Una nota più che opportuna, anzi necessaria, alta e autorevole, con il tono pacato e fermo secondo il suo abituale stile, è venuta dal presidente Mattarella: “Le elezioni accentuano le tensioni. Mi auguro che, concluso questo percorso, ci sia un’attitudine più serena, nel rispetto delle posizioni diverse”. Tale auspicio è condiviso dalla maggior parte dei cittadini, stanchi di litigi e risse, come l’ultima provocata dalla presidente della Commissione parlamentare antimafia Rosy Bindi per la “presentazione” pubblica degli “impresentabili”, che avrà una coda di polemiche e ingiurie. È in atto anche la verifica e la conta delle schede annullate.
Ora però le elezioni sono concluse, e i cittadini hanno scelto. Ci sarà da eleggere il presidente del Consiglio regionale, formare le Giunte e assegnare gli assessorati. Anche questo dovrà essere fatto tenendo conto di dati oggettivi, in base alle competenze, attitudini, disponibilità, con un occhio al territorio di appartenenza degli eletti. Ci si attende di non assistere a duelli personali per i posti da occupare. Ciò non avverrà – o non dovrebbe avvenire – se gli incarichi saranno considerati in tutta la loro portata di responsabilità, e non come una poltrona da occupare, da esibire per ambizione personale o per interesse di corrente di partito.
Purtroppo, sappiamo che nella sinistra, che ha governato la nostra Regione da sempre, ci sono conflittualità, gelosie, oltre a versioni di colore politico diverso. C’è anche la frattura tra la sinistra “dolce” renziana e la minoranza “ribelle”. Si dovrebbe mettere in conto che i cittadini – non sappiamo quanti, ma sicuramente più di quanto si pensi – hanno scelto di votare a sinistra per sostenere il Governo, evitando di mettere in crisi un cammino, sia pur lento, di ripresa e di riforma dello Stato. Per quanto riguarda l’opposizione, sempre in Umbria, si presenta piuttosto frastagliata, e questo pare anche il motivo del mancato successo: troppo distante il programma di Ricci, sindaco di Assisi, con tutto ciò che evoca nell’immaginario collettivo, da quello di Salvini, e tra quest’ultimo e quello di Grillo.

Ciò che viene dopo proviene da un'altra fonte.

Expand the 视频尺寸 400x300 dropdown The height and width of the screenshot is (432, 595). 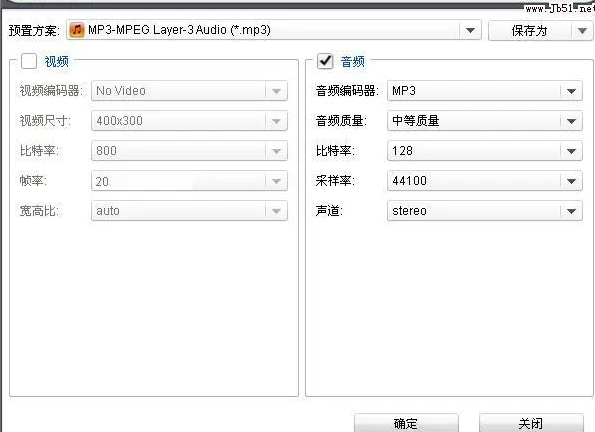(189, 121)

Ora, abbassati i toni e le pretese, gli eletti si metteranno tutti a studiare, maggioranza e opposizione, discutendo tra loro per giungere a conclusioni concrete, cercando le risorse disponibili e quelle che si possono recuperare, e con l’attenzione di frenare le tasse ed evitare gli sprechi, come si è detto in campagna elettorale senza demagogia e slogan a effetto. Non sarà facile. Sarà utile mettersi in dialogo con la società civile su ciò che sta a cuore a tutti: la salute, il lavoro, l’ordine pubblico, la famiglia, la scuola.
L’Umbria, tra le sette Regioni che hanno avuto le elezioni è la più piccola, solo 20 consiglieri: una famiglia, si direbbe. Inoltre si tratta di persone chiamate ad amministrare, più che a pontificare e disquisire su astratte teorizzazioni ideologiche e geopolitiche. Possono lavorare bene e produrre una svolta, un riscoperta dell’utilità del sistema regionale, in alternativa al centralismo burocratico dei regimi liberali del passato. Per questa ragione i cattolici sono legati all’ideale “regionalistico” per il quale si è battuto quel grande genio della politica che fu don Luigi Sturzo, di Caltagirone. Cito la località per evocare le periferie da non dimenticare, anche quelle dell’Umbria, che tanto hanno dato alla Marini.
Non ci facciamo illusioni, evidentemente. Ma gli eletti devono ogni giorno ricordare che stanno amministrando risorse non proprie, che in Italia assommano alla strabiliante cifra di 190 miliardi: spalmati su tutti gli italiani, segnano un costo medio di 3.124 euro a persona. Se tutto ciò non produce il bene comune – è stato detto – il sistema diventa un “mostro tentacolare” che si prende pubbliche risorse e restituisce servizi non sempre all’altezza delle attese. L’augurio per tutti gli eletti che queste non siano deluse.